▶ [Extract to read]
- - -

UCSB Chemical Engineer Elected to National Academy of Sciences

Jacob Israelachvili, a professor of chemical engineering and materials at the University of California, Santa Barbara, has been elected to the nation's most prestigious scientific organization, the National Academy of Sciences.

Israelachvili's research interests are in the general area of intermolecular and intersurface forces in complex fluid systems. He is involved in the new California NanoSystems Institute, a research partnership between UCSB and UCLA.

His election brings to 23 the number of current UCSB faculty members who have been elected to the National Academy of Sciences (NAS).

The NAS made the announcement on April 20, naming 72 new members and 18 foreign associates from 13 countries in recognition of their distinguished and continuing achievements in original research.

Of his election to the NAS, Israelachvili said, "I am very honored. I wasn't expecting it. It's wonderful to be recognized like this by one's peers, especially out of the blue."

Said UCSB Chancellor Henry T. Yang, "We at UCSB are very excited and proud about this wonderful news. Being elected to the National Academy is a prized distinction, one that reflects the highest regard of one's peers in the scientific community. We congratulate our colleague Jacob Israelachvili and salute his scientific achievement."

Matthew Tirrell, dean of UCSB's College of Engineering, said of the news, "Election to NAS is a recognition of very distinctive and deep scientific accomplishment. I believe that this is recognition that Jacob Israelachvili richly deserves."

Israelachvili received his bachelor's and master's degrees in physics from the University of Cambridge, England, where he also earned his Ph.D. in 1972. He then carried out postgraduate work there at the Surface Physics Department of the Cavendish Laboratory. After a two-year research fellowship at the University of Stockholm's European Molecular Biology Organization he went to Australia from 1974 to 1986. At the Australian National University he led an experimental research laboratory devoted to measuring the forces between surfaces. In 1982 he was elected a member of the Australian Academy of Science.

In 1986, he joined the faculty of UCSB. In 1988, he was elected a Fellow of the Royal Society of London, and in 1991 he was awarded the Alpha Chi Sigma Award for Chemical Engineering Research by the American Institute of Chemical Engineers. In 1996, he was elected a Foreign Associate of the U.S. National Academy of Engineering. He is author of a textbook entitled "Intermolecular and Surface Forces."

In 2003 he was elected a Fellow of the American Physical Society for developing experimental techniques for measuring interparticle forces in liquids that have led to the discovery and elucidation of new types of intermolecular and surface interactions in complex colloidal and biological systems.

- - -

▶ [Task requirements]
(A) Copy the news article word for word, between "His election brings" and "in original research.", inclusive.
(B) According to the news article, in what year did Israelachvili join the UCSB faculty?

▶ [Source material]
- - -

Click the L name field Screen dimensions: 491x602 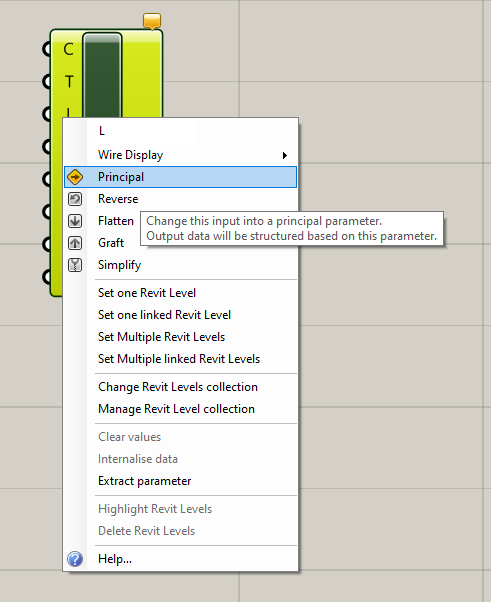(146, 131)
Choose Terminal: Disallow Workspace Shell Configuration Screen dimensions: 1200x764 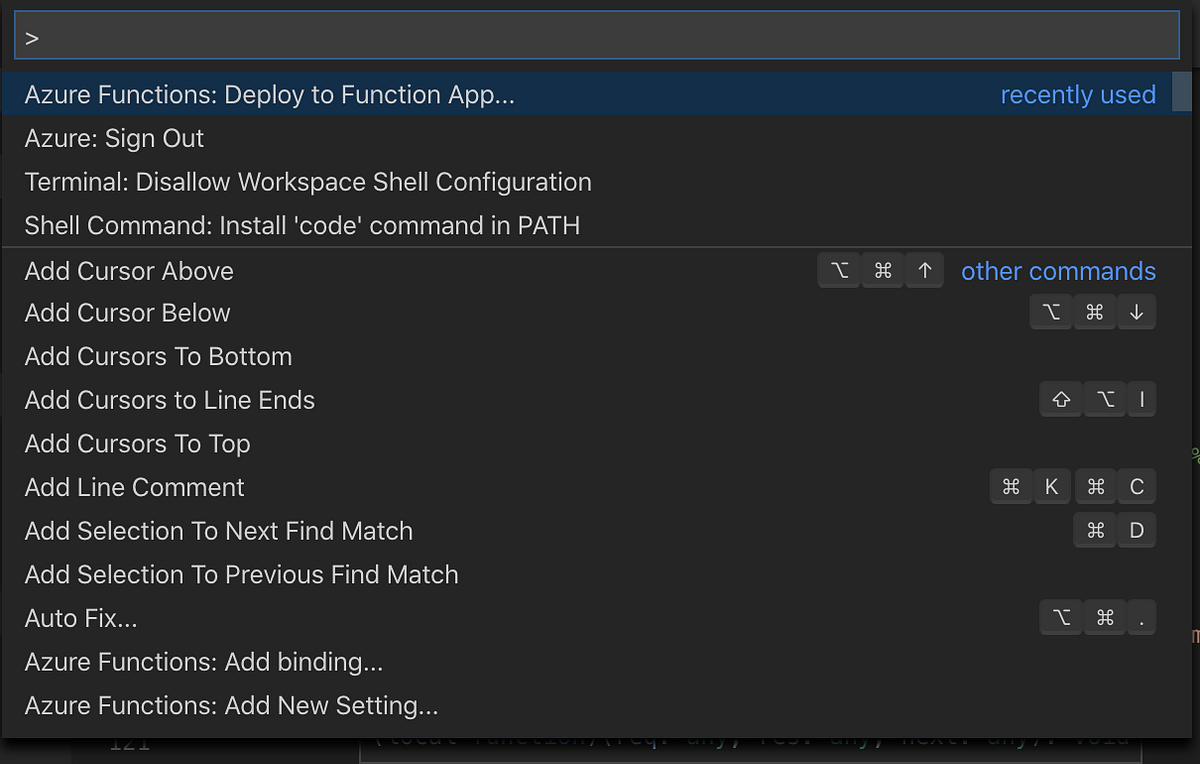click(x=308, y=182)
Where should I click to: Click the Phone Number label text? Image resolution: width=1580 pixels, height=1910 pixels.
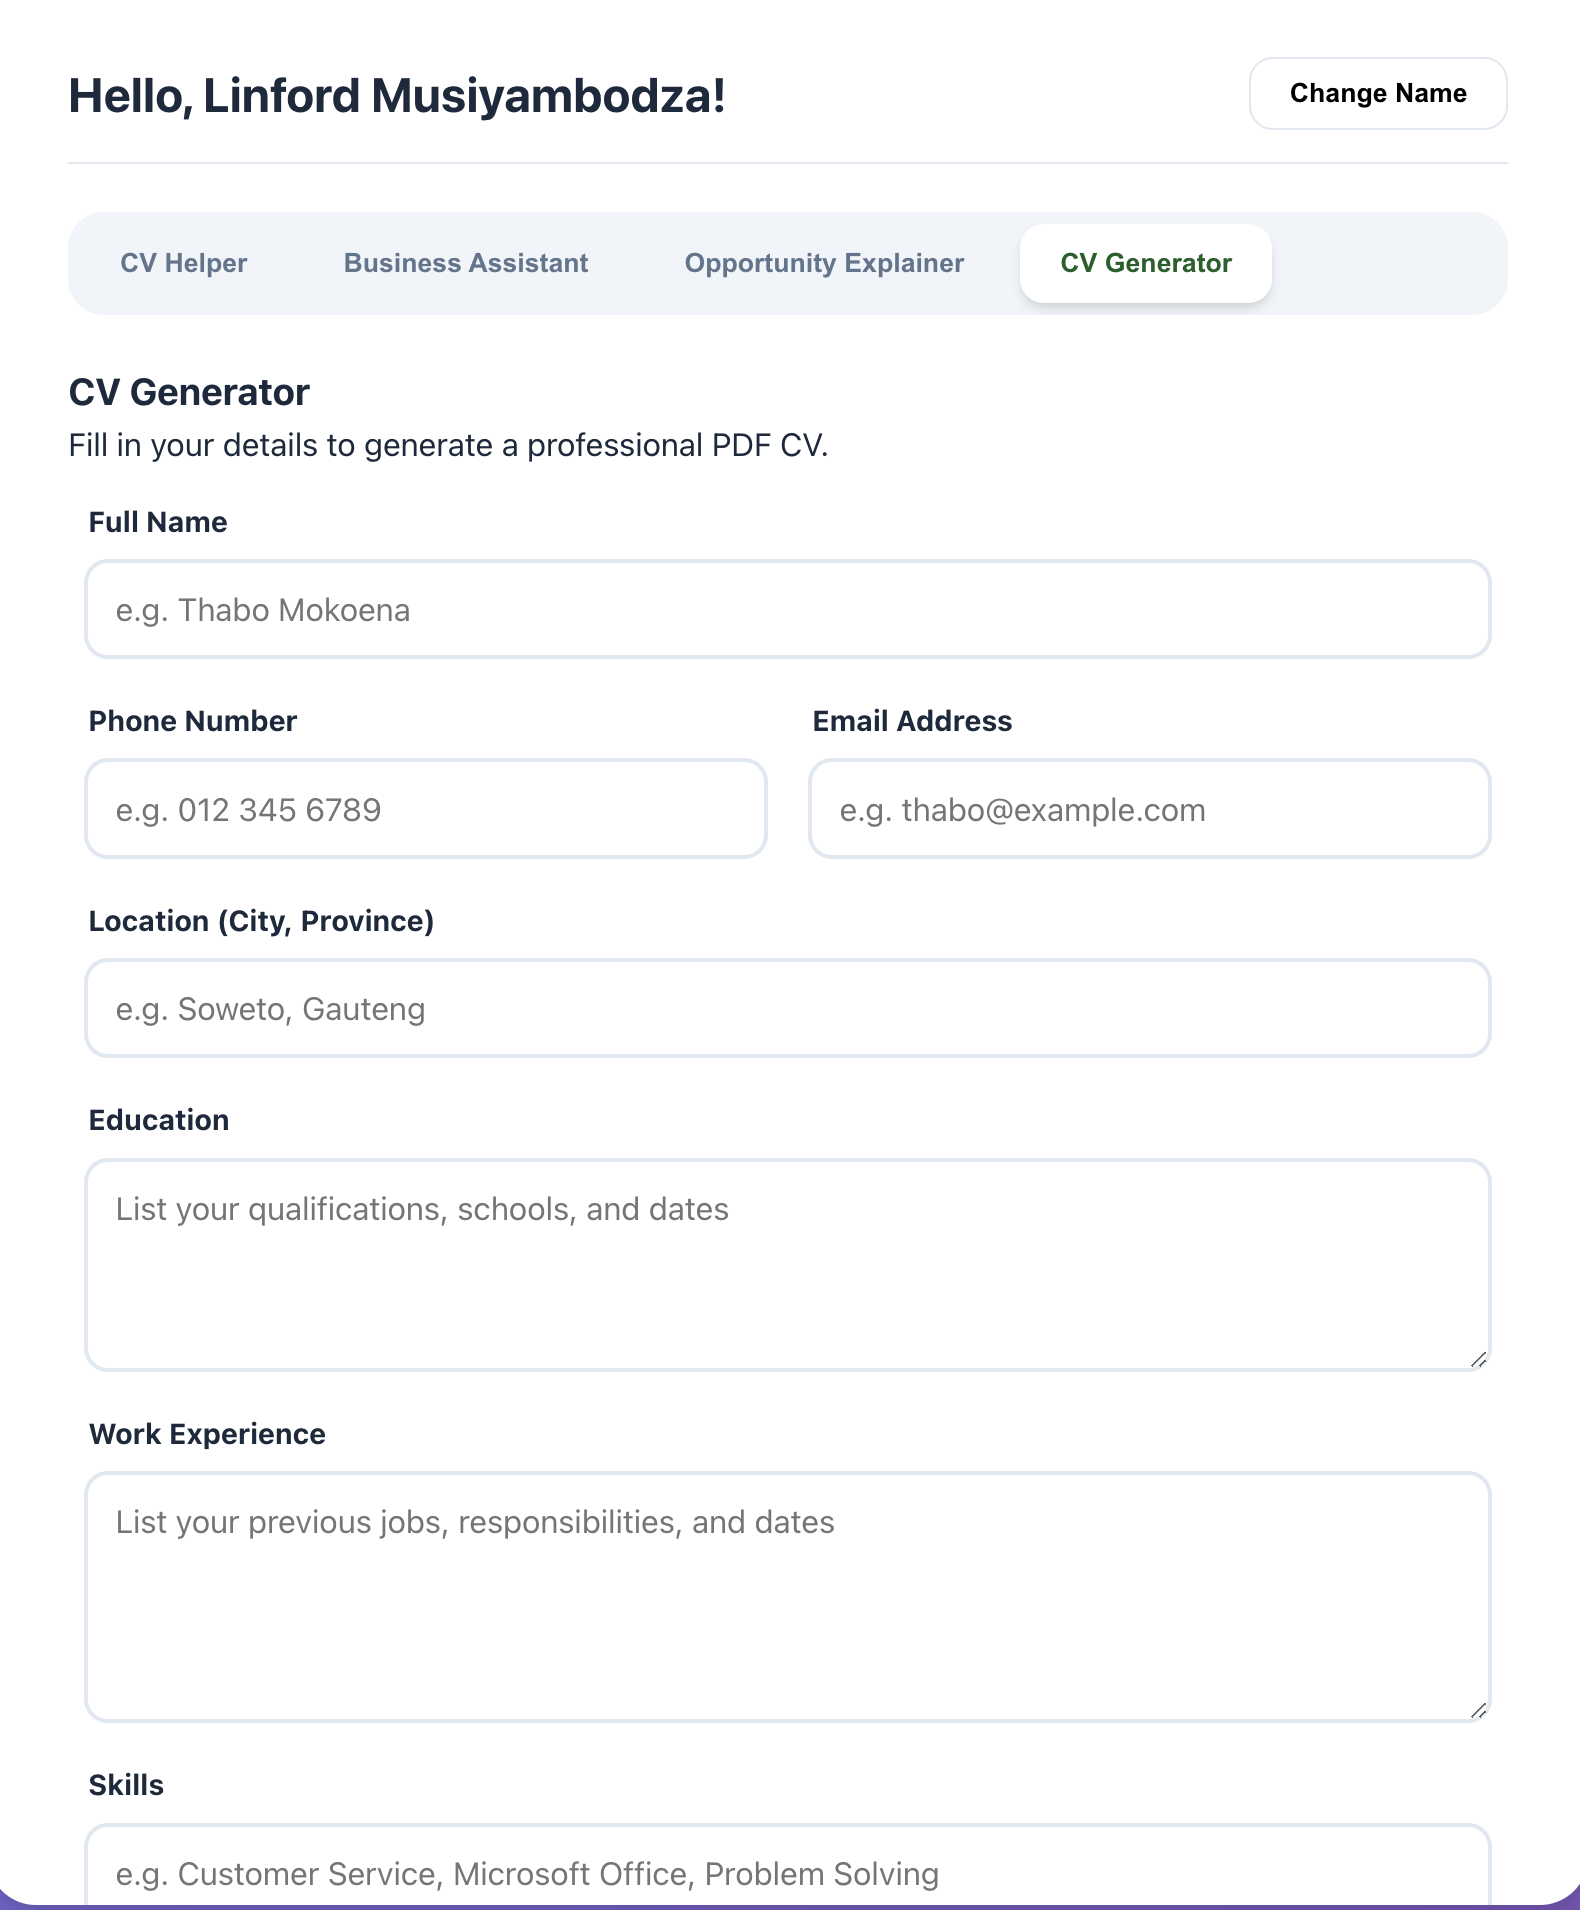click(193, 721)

- - -

▶ [Solutions to the problems]
(A)
His election brings to 23 the number of current UCSB faculty members who have been elected to the National Academy of Sciences (NAS).

The NAS made the announcement on April 20, naming 72 new members and 18 foreign associates from 13 countries in recognition of their distinguished and continuing achievements in original research.

(B) 1986